Par Gaëlle Cloarec - La Tribune.
Encouragé d’un côté, attaqué de l’autre, l’éolien n’en finit plus de faire couler l’encre. A Nice, toutefois, une jeune pousse pourrait bien mettre tout le monde d’accord avec une éolienne à voile dont le prototype est en cours de finalisation.
Les orientations fixées par le projet de révision de la Programmation Pluriannuelle des Energies (PPE) ne vont pas apaiser le vent de fronde qui cherche à empêcher les éoliennes de se dresser en France, lesquelles, sept fois sur dix, font l’objet de recours. Souvent à rallonge. Le texte, publié dans son intégralité fin janvier par le ministère de la Transition écologique et qui définit le mix énergétique de demain, prévoit en effet de multiplier par trois le parc éolien français, aujourd’hui quatrième d’Europe avec 13,6 GW de capacités installées en 2017, derrière l’Allemagne (108 GW), l’Italie (60,8 GW) et l’Espagne (51,9 GW). Exclusivement – pour l’heure – terrestre, il compte 7300 éoliennes qui ont produit sur un an 24 térawatt-heures (TWh), soit 4,5 % de la production d’électricité nationale*. Il s’agira donc de porter sa capacité à 24,6 GW en 2023, puis entre 34 et 36 GW en 2028**. Des objectifs contre lesquels des associations, riverains et élus sont vent debout, déterminés à obtenir un moratoire sur le développement de l’éolien en France, arguant, entre autres, de la nuisance sonore et visuelle de ces aérogénérateurs subventionnés par les deniers publics dont le manque de rentabilité et de transparence a été souligné dans un rapport de la Cour des comptes daté d’avril 2018.
Ces griefs, Charles Sarrazin, fondateur de la jeune pousse niçoise Windpulse, s’en est emparé pour concevoir une nouvelle génération d’éolienne inspirée de la navigation à voile. Laquelle s’affranchirait des critiques soulevées par les turbines classiques. “Nous mettons du plus là où il y a du moins“, sourit-il. Pour lui, la solution tient en “une multiplication de machines de moyenne puissance (de 200 à 500 KW, ndlr), de petites tailles de manière à se fondre dans le paysage et suffisamment faciles à installer pour permettre aux agriculteurs, par exemple, dont les ressources sont souvent maigres, de devenir aussi des Energieculteurs”. Dont acte.
Manège à voiles
L’aérogénérateur signé Windpulse se présente comme un manège de trois paires de voiles fixé sur un mat de 14 mètres de haut. Plus petit donc, plus silencieux aussi grâce à ses voiles souples dont ” la géométrie variable permet, contrairement aux pales rigides, de s’adapter à la force du vent en présence et de s’activer pour produire de l’énergie verte même quand celui-ci est faible“, détaille Charles Sarrazin. En outre, les voiles – une fois personnalisées – peuvent servir de support de communication, ce qui accélérerait la rentabilité d’un dispositif “fabricable localement“, donc générateur d’emplois, et dont le coût devrait être “inférieur à 1000€ le KW installé“.
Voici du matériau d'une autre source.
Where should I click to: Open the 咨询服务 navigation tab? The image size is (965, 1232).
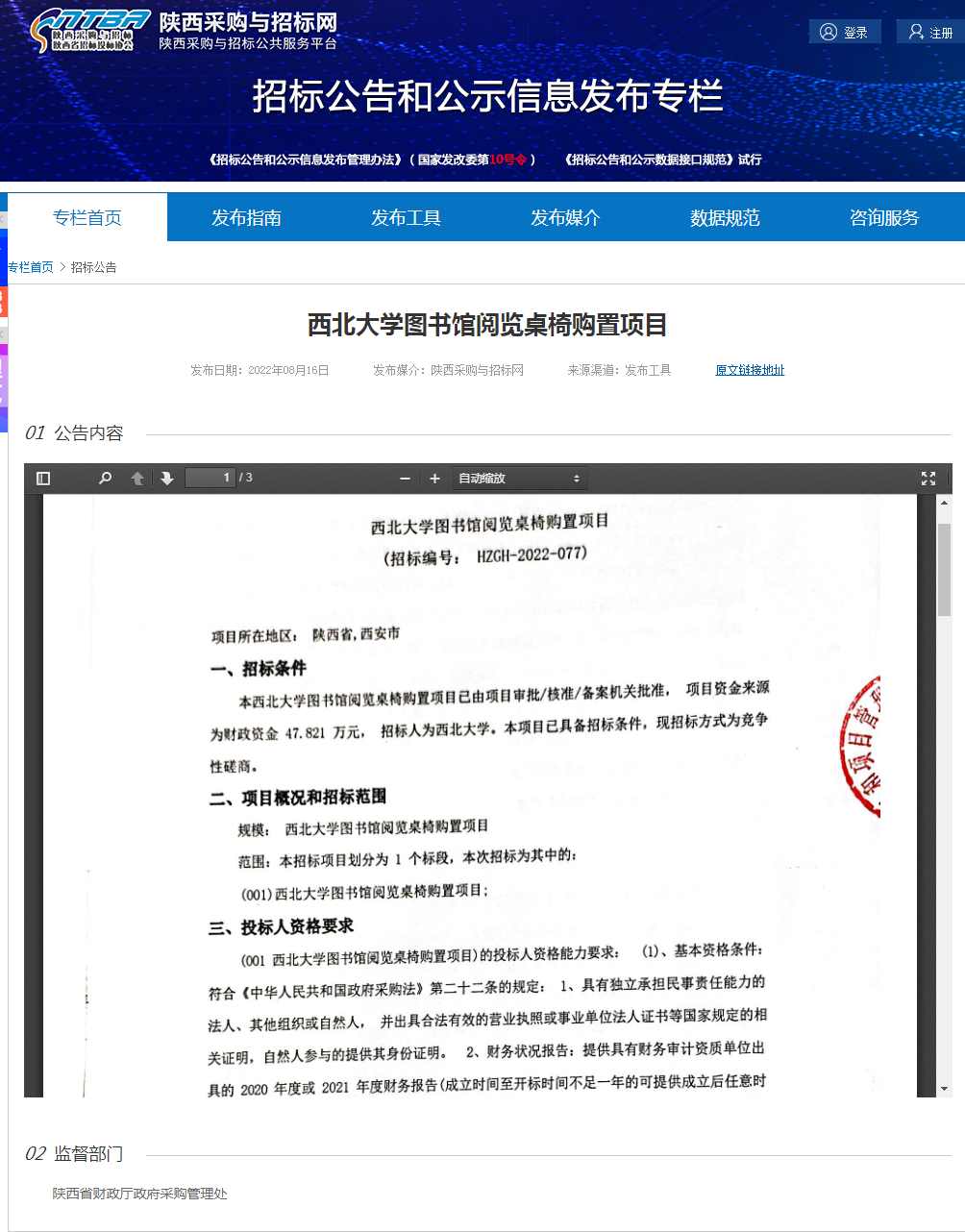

Autre avantage, l’éolienne, livrée en kit, “s’installe facilement, sans avoir recours à des travaux d’infrastructure importants ni nécessiter de permis de construire, la partie fixe du mat étant inférieure à 12 mètres“. De quoi réduire les lourdeurs logistiques et administratives. Enfin, “un procédé de rétractation des voiles et des bras permet, en 1 heure, de conserver intact le matériel en cas de fort cyclone rendant ainsi le système indestructible“, assure le dirigeant.
Objectif : 200 KW de puissance sur terre et mer
Un premier prototype, d’une puissance maximale de 40 KW, est en cours de finalisation. Il sera implanté en Bretagne, courant 2019, afin d’alimenter le centre de formation du groupe Olmix, spécialisé dans les solutions naturelles algo-sourcées et actionnaire de Windpulse. “Notre objectif aujourd’hui est de développer une éolienne de 200 KW“, indique Charles Sarrazin qui vise le marché des collectivités locales, les entreprises, les centres commerciaux et les agriculteurs. La jeune pousse souhaite également adresser les pays émergents comme Haïti dont elle a rencontré un représentant en mai dernier lors de la 2e édition du salon Smart Cities New York dans le cadre d’une mission d’affaires conduite par la Région et l’ARII Région Sud.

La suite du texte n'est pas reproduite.